Search the records below for the word "logo", then return every line where it appears.

——————————

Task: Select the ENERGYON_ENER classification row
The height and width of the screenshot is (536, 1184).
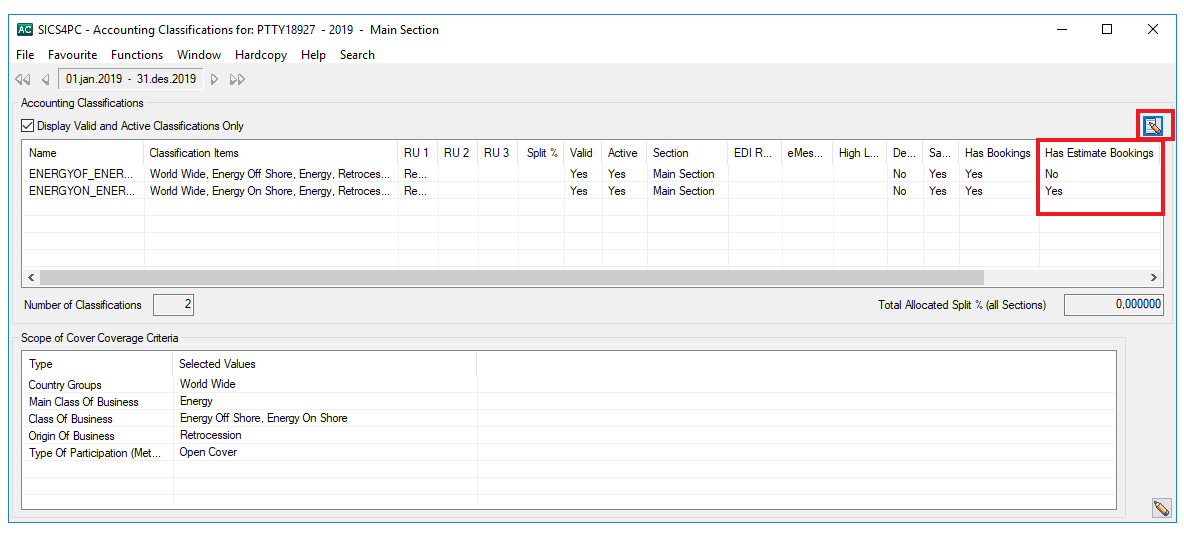Action: coord(84,191)
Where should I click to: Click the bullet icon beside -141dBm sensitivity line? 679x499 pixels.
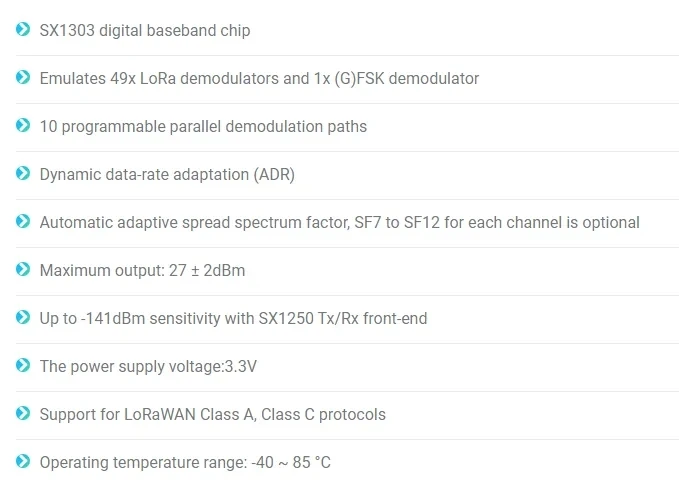click(x=23, y=317)
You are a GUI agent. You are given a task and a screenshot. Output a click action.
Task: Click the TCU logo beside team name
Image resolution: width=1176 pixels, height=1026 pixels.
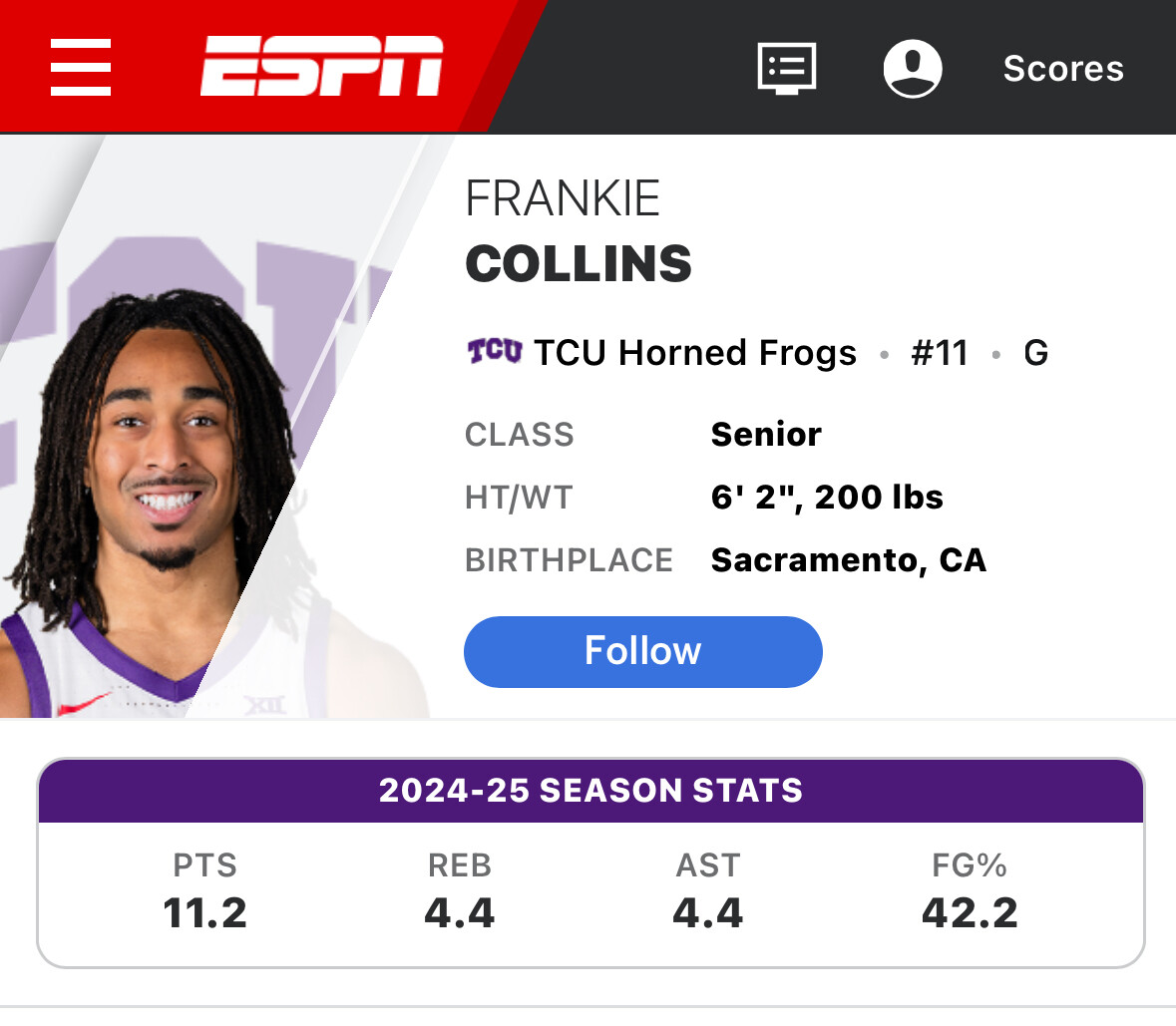coord(495,352)
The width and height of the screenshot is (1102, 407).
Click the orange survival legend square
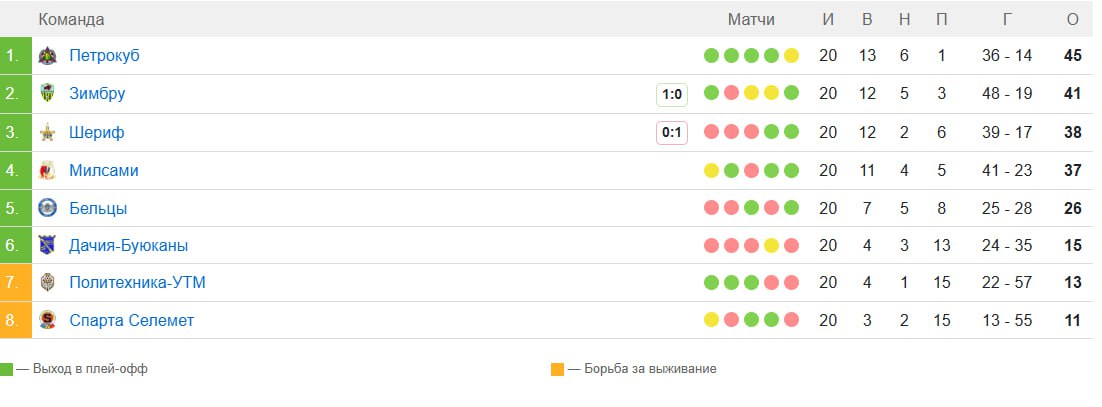click(557, 369)
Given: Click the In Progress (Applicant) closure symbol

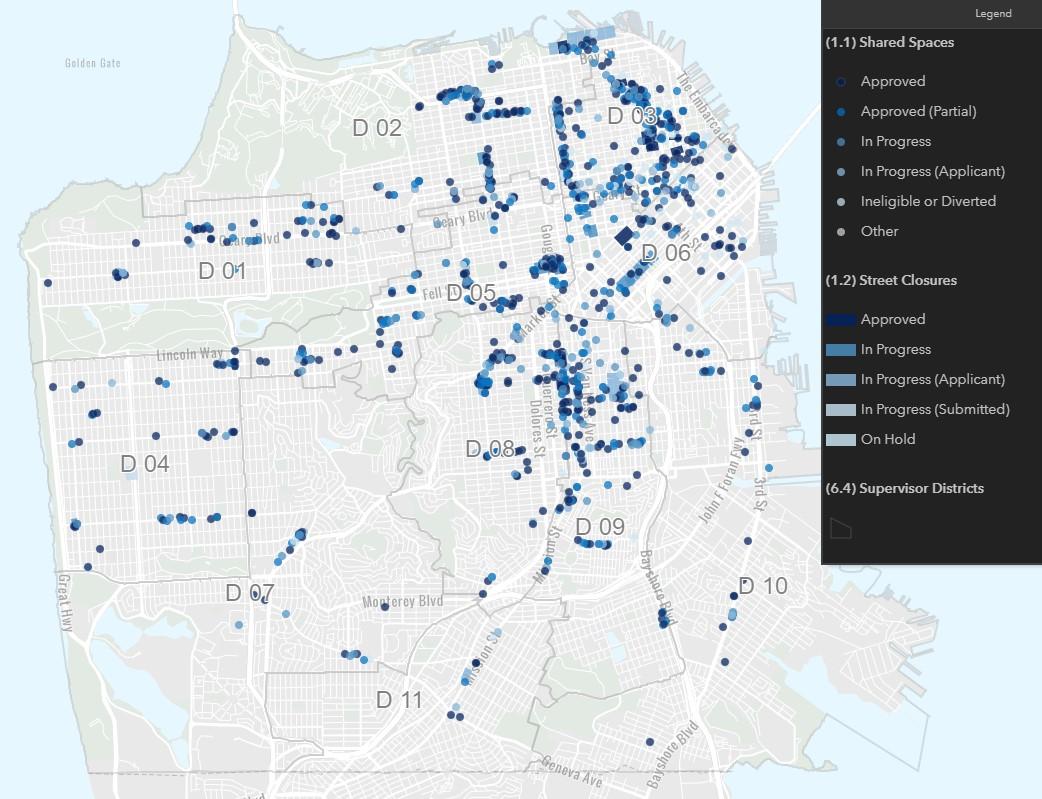Looking at the screenshot, I should (842, 379).
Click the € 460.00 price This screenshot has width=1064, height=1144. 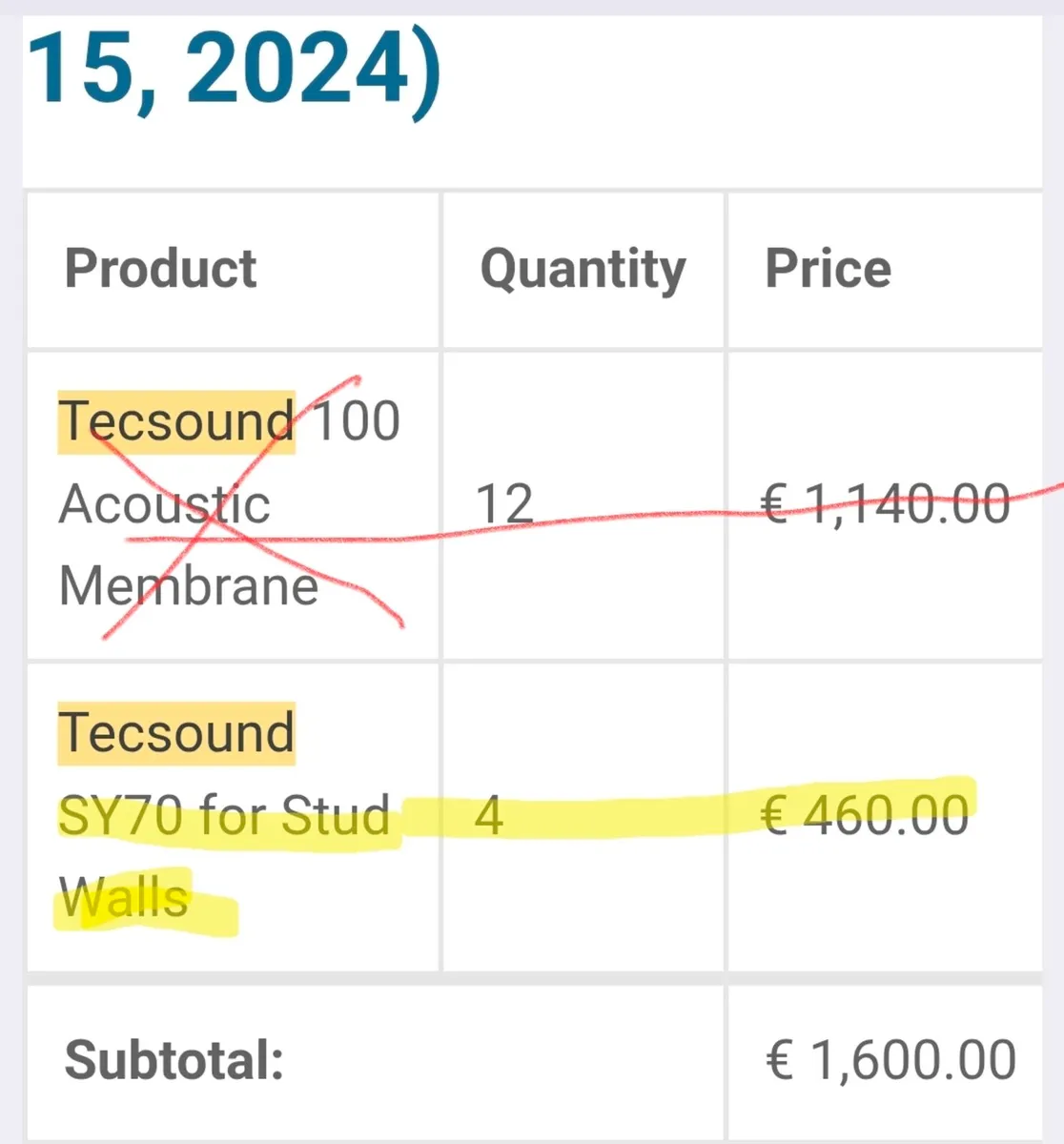click(866, 815)
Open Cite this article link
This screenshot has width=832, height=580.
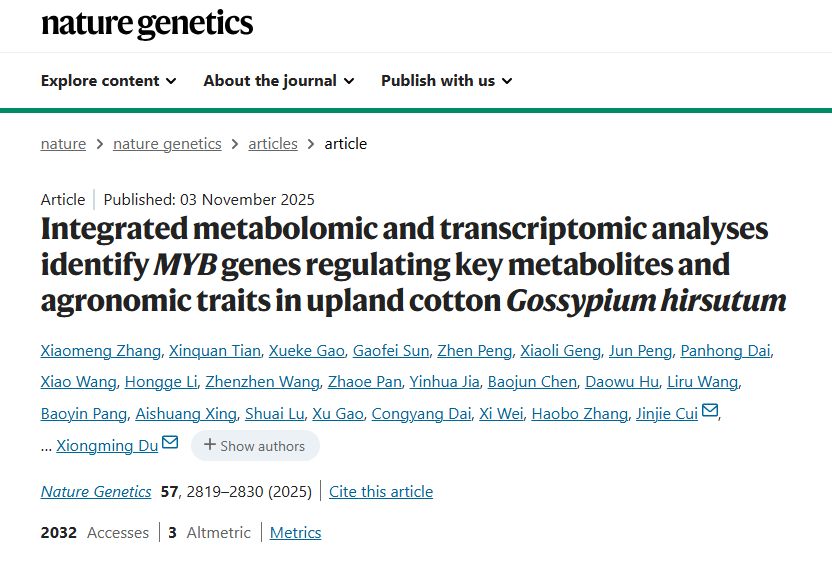point(381,492)
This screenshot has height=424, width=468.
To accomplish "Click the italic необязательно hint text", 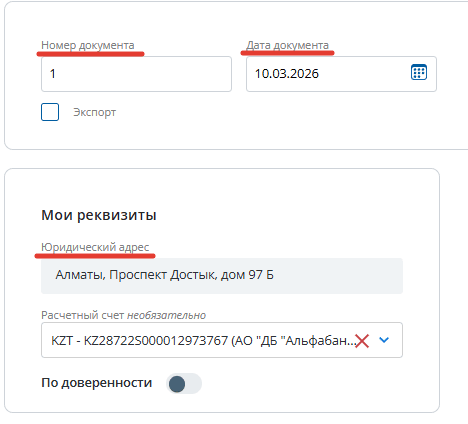I will (x=167, y=315).
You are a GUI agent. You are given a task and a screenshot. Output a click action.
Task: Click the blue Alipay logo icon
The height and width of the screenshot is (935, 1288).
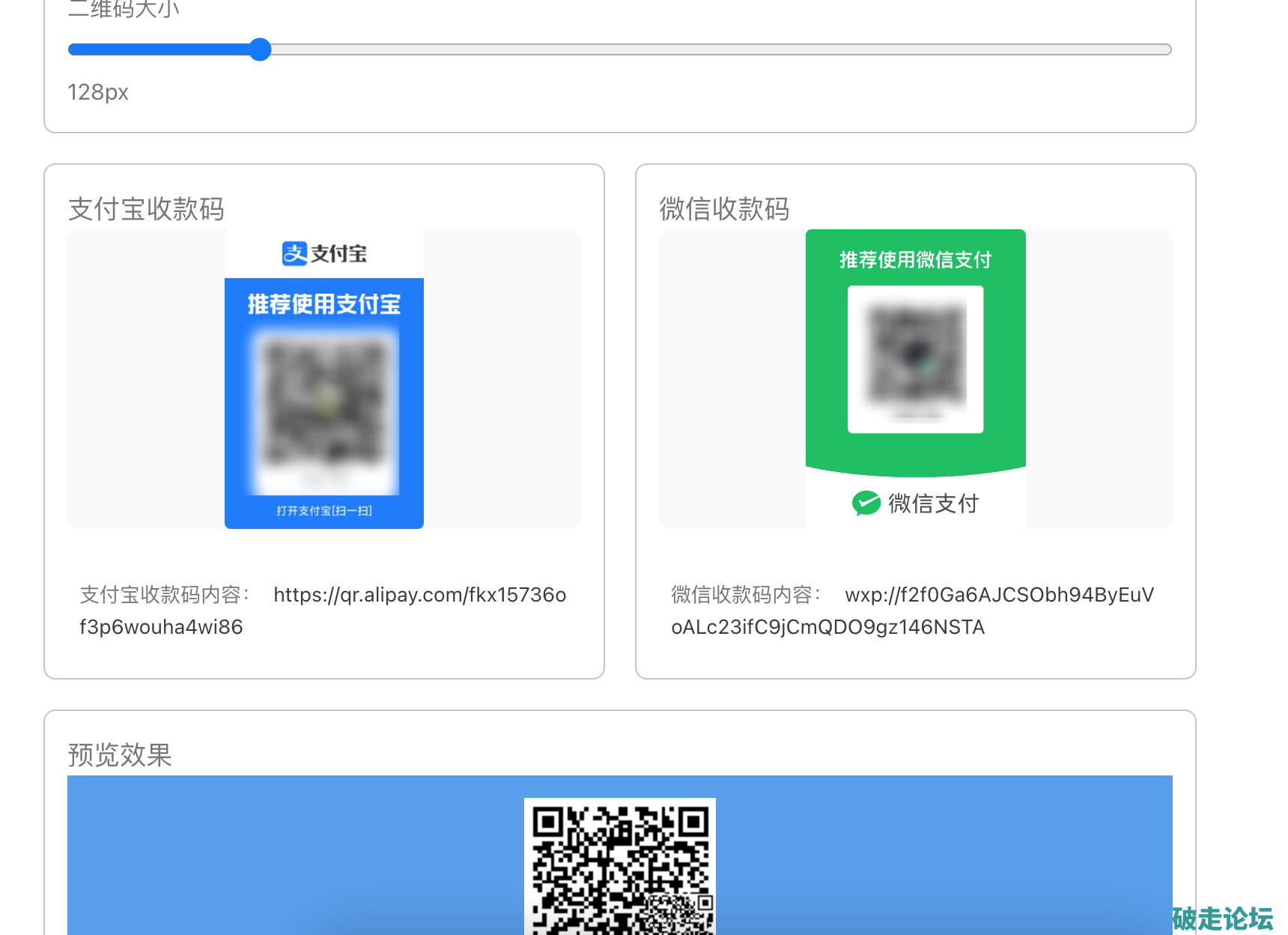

——————————

* [Written answer]
Task: Click the TCU logo beside team name
Task: Click the blue Alipay logo icon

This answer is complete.